In Gaza, where gas no longer flows and electricity is a memory, the baboor—a relic of the past—has returned not with nostalgia but out of necessity. Once tucked away in storage rooms or remembered from childhood tales, these clattering metal stoves now glow again in homes blanketed by war and hunger.
Under siege and deprived of fuel, residents are left with no option but to cook with whatever they can salvage. From the ruins, firewood is gathered. Old stoves are mended. Diesel distilled from plastic waste replaces the long-vanished kerosene. And so, Gaza’s kitchens, surrounded by silence and smoke, cling to life through the whine of the baboor.
For women like Ikhtam Abdul Rahman in Al-Shati camp, the baboor is no longer an old companion—it’s a lifeline. “We used to laugh about the noise of it. Now, it's our only way to cook. It smells foul, breaks easily, but it works.” Her story is echoed across the Strip, where resilience is not just a word, but a ritual repeated daily in makeshift kitchens.
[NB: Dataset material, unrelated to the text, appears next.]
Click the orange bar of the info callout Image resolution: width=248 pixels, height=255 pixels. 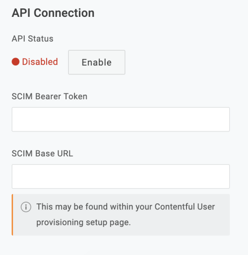coord(12,215)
In Al-Daraj, Um Riad Jaradah has transformed her fear into action. “I’m scared it’ll explode. But what choice do I have? My children need to eat.” With diesel fumes choking the air and warplanes roaring overhead, she keeps her focus on the flame. “The baboor screams—but hunger screams louder.”
Others turn to the kanoun stove, larger and slower, but capable of holding more pots at once. For Huda Faiz, a diabetic suffering from chronic illness, the smoke and ash are a torment. “We used to sit around it in winter. Now it just brings sickness. I cook through the tears in my eyes.”
This is Gaza’s new normal: where meals are measured not in calories but in risk; where every bite is an act of defiance; and where the flame of the baboor is more than heat—it is the fire of survival.